▸ **Tarefas escritas**
#1 Responda às perguntas abaixo com base no trecho sobre a Aliança Global contra a Fome.
(a) Quais são os dois temas que as forças-tarefa mencionadas pelo embaixador devem discutir?
(b) Quantas pessoas estão em situação grave de insegurança alimentar no mundo, segundo Mauricio Lyrio?
(c) Quantas vezes mais do que necessitam produzem os países que, mesmo assim, possuem fome?
#2 Como continuaria o trecho sobre a Aliança Global contra a Fome? Escreva o que vem depois da última frase.

▸ **Trecho do documento**
════════════════
Por fim, o embaixador brasileiro lembra a criação de duas forças-tarefa com o objetivo de discutir e avançar em temas caros à humanidade: combate à fome e mudanças climáticas. Conforme Mauricio Lyrio, mais de 750 milhões de pessoas estão em situação grave de insegurança alimentar em todo o mundo, e para enfrentar essa situação o Brasil sugere a criação da Aliança Global contra a Fome.

"O Brasil conseguiu sair do Mapa da Fome depois dos esforços em termos de programas sociais e distribuição de renda, e sabe que isso é possível por meio desse conjunto de políticas. Queremos lançar essa iniciativa baseada nesses modelos. A questão da fome não é só de recursos financeiros e oferta de alimentos. Há países que produzem 11 vezes mais do que necessitam e ao mesmo tempo possuem fome. A questão é como mobilizar as instituições, como o FMI, o Banco Mundial e bancos de desenvolvimento em geral, para temas como a pobreza extrema", frisa.
════════════════
▸ **Registros fornecidos**
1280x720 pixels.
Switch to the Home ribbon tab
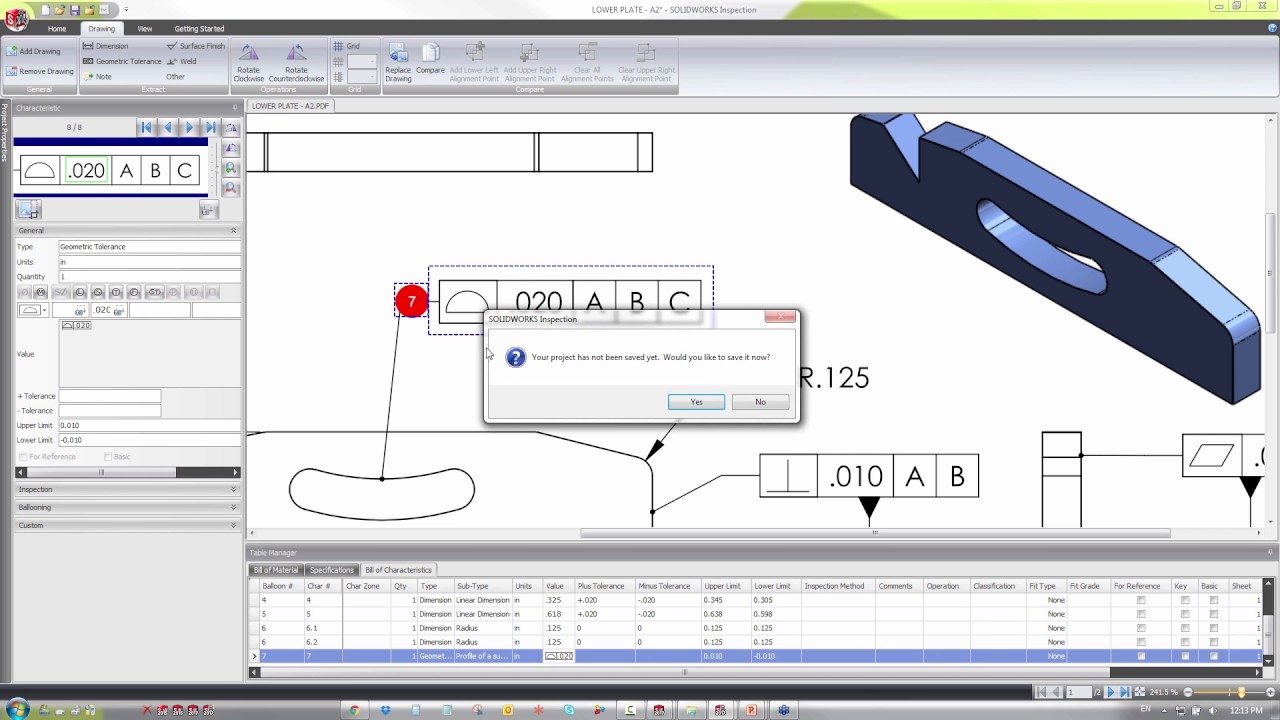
════════════════
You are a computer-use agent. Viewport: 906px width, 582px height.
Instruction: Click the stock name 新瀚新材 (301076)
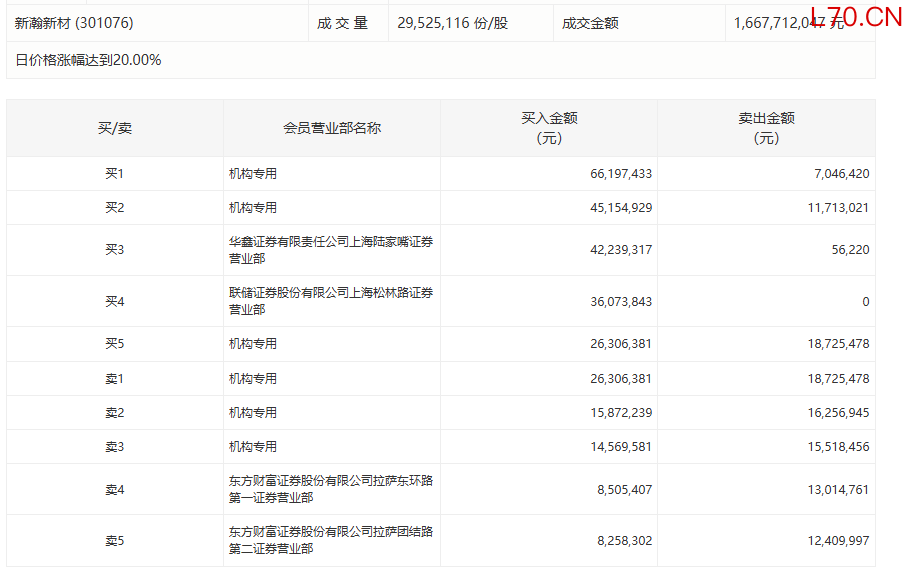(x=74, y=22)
════════════════
▸ **Respostas**
#1
(a) Combate à fome e mudanças climáticas.
(b) Mais de 750 milhões de pessoas.
(c) 11 vezes mais.

#2
Já com relação ao enfrentamento das mudanças climáticas, Mauricio Lyrio lembrou que o Acordo de Paris previa que entre 2020 e 2025 os países desenvolvidos investissem anualmente US$ 100 bilhões (R$ 499 bilhões) na área, o que não tem sido cumprido.
"O objetivo brasileiro é mobilizar mais recursos contra a mudança do clima e tornar mais igualitário o acesso aos recursos. Muitos dos países que têm que fazer a transição energética hoje contribuíram muito pouco para a emissão de gases de efeito estufa, historicamente. Como é que você diz para determinados países que 'Agora que vocês estão começando a crescer um pouco mais, têm que reduzir a emissão'? Mas para reduzir a emissão, é preciso recursos. Então essa mobilização contra a mudança do clima é uma mobilização de recursos financeiros", finaliza.